▸ JOBS:
(a) Check three statements against the Fiocchi steel forum thread and say whether each agrees with it: (i) the Fiocchi steel loads on sale in Jeff Brezee's area were 3" 1 1/5oz; (ii) Keith S. found his gun got dirtier with these shells than with others; (iii) barbless had malfunctions with the 2 3/4" Fiocchi steel in an SX3. For each, answer yes or no and quote the deciding words of the thread.
(b) Write the next part of the Fiocchi steel forum thread, picking up from its final line.

▸ EXCERPT TO READ:
# Fiocchi Steel



## Jeff Brezee (Nov 21, 2012)

Has anyone tried out this new steel shot from Fiocchi? 3" 1 1/5oz loads are on sale in my area for a pretty good price. I love their pheasant loads, just haven't used their steel.


----------



## Daren Galloway (Jun 28, 2012)

Bought a couple boxes a couple years ago, brass would split on em and jam in the gun.


----------



## barbless (Aug 9, 2015)

I have shot the 2 3/4" Fiocchi steel in my SX3 with no malfunctions, but did notice they leave some heavy powder residue. One of the counties top sporting clays shooter will not shoot Fiocchi shells when doing exhibition shoots with his auto-loader because they are so dirty.


----------



## Keith S. (May 6, 2005)

I only shot 5 boxes of it this fall, but it seamed to perform well for me. I didn't notice any difference with a dirty gun than any other shell. For $10/box I'll shot it every day I can.


----------



## spkennels (Sep 13, 2013)

I have shot several boxes this yr and no trouble or malfunctions


----------



## NateB (Sep 25, 2003)

▸ MATERIAL:

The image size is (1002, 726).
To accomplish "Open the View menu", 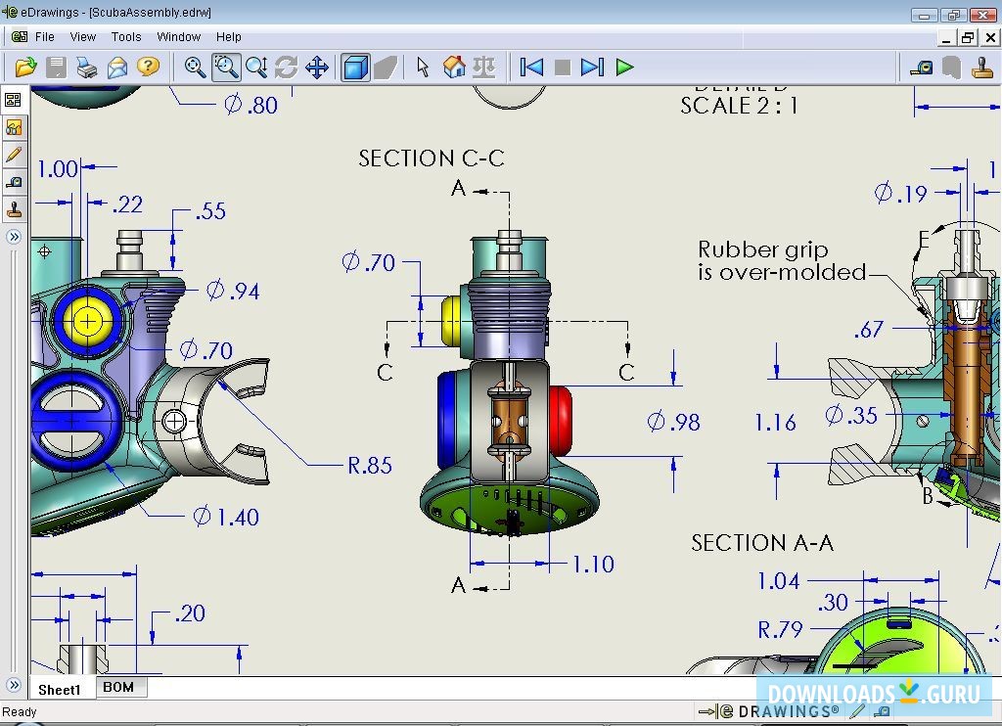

▸ FINAL ANSWERS:
(a)
(i) Yes: "3" 1 1/5oz loads are on sale in my area for a pretty good price."
(ii) No: "I didn't notice any difference with a dirty gun than any other shell."
(iii) No: "I have shot the 2 3/4" Fiocchi steel in my SX3 with no malfunctions"

(b)
I bought a box of #1s to use as a cripple load. Put one in the magazine last week, so it was the second shell shot. Missed on my first shot but smashed it with the second. This was in a Beretta Extrema 2. Used a box for cripple load last year, no issues at all. I was impressed how hard it hit that duck but it was 1 shot and less than 30 yards out.
I would buy some and pattern it in your gun.


----------



## Nick Toti (Feb 3, 2011)

Jeff Brezee said:


> Has anyone tried out this new steel shot from Fiocchi? 3" 1 1/5oz loads are on sale in my area for a pretty good price. I love their pheasant loads, just haven't used their steel.



Shot a case of 3" 3s this season. Very satisfied, will shoot the same again next season.


----------



## dwittler (Jun 21, 2011)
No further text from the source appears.